Thursday, July 5, 2007

More Then Vitamin Water

Topic: Nutritional Changes
Key Works: Butt crease, 4:1, Landmark study
Word Count: 487
Likely Next Topic: Seven or so steps to success

Tonight was time to test the hammy. Three miles at Memorial, and I was determined to finish the loop barring serious leg pain. In summary, things went pretty well. The leg pain returned, but it was much higher up the hamstring than it had been the past two runs. For most of the Spring I had a pain at what I call the "butt crease-hamstring interface", and I was able to tolerate it fairly well. As long as the pain stays there, and subsides a bit, I think I'll be back in business.

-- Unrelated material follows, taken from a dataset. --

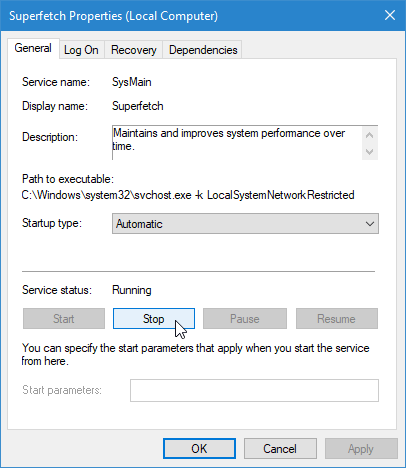The image size is (406, 468).
Task: Click the greyed-out Apply button
Action: 361,449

Maybe not 10 on Saturday, but I hope to be there soon.

As promised last time, on to nutrition.

They say that if you repeat the same steps and expect different results, you're an idiot. For the last two marathons I've trained the same way and haven't broken 4:30. There are at least seven or so things that I plan to do differently for Chicago (I'll post a full list soon), but several of them fall into the category of "Nutrition".

After a decent amount of reading, I'm convinced that Accelerade (with it's 4:1 carb to protein ratio) is good thing to give a shot. I've been using the drink mix for all of the Fall season, and once my GUs are gone, I'm going to get some Accelerade gels and use those on my long runs. In theory, the stuff will help endurance performance, and maybe most importantly, will speed recovery from long runs.

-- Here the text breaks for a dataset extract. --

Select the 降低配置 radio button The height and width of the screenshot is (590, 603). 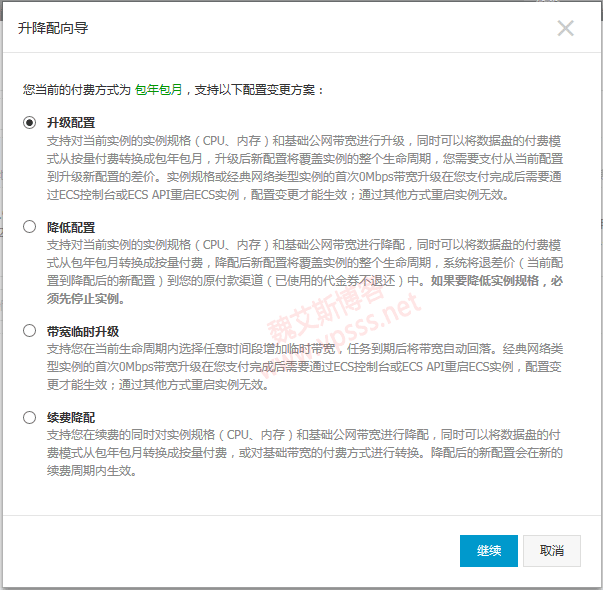point(30,227)
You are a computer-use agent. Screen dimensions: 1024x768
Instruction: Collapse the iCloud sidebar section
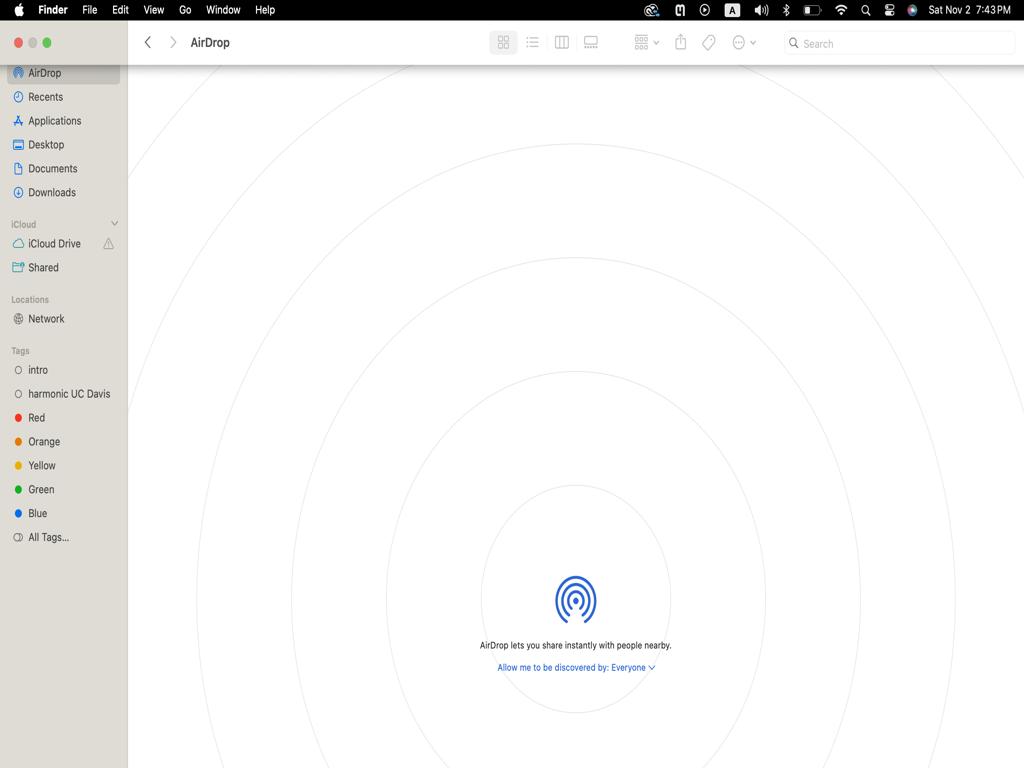point(114,224)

I've ordered a bottle of Endurolytes. Atwell and a co-worker of mine use the stuff for cramps and swear by them. I decided to give them a shot after David (Jamoosh) told me that he didn't use them for cramps, he used them for stomach issues and just to feel better late in the run; the first two marathons he used them he PR'd. Two of my three marathons I've had some bad stomach issues; if I can avoid those problem I think I can go a little harder late in the run. As a caveat, I'm a little reluctant to jack with my electrolytes too much, as that can make you real sick, but I hope to ease into taking them, and figure out a good way to train with them in hot Houston and intelligently take them in cold Chicago.

Two marathons ago I took glucosamine. Since then, the government has released it's landmark study that showed the stuff might work for some, and it is generally tolerated and thought to be free of side effects. This time I'm taking the glucosamine/chondrontin combo (the kind most commonly taken) as I figure it can only help the knees and ankles stay healthy.

Building Hags 2.0 ..... from the inside out!

1 comment:

Jonathan said...

I learned this the hard way last night. Don't eat a salad before running. I think I'm going to try working Accelerade into my routine as well.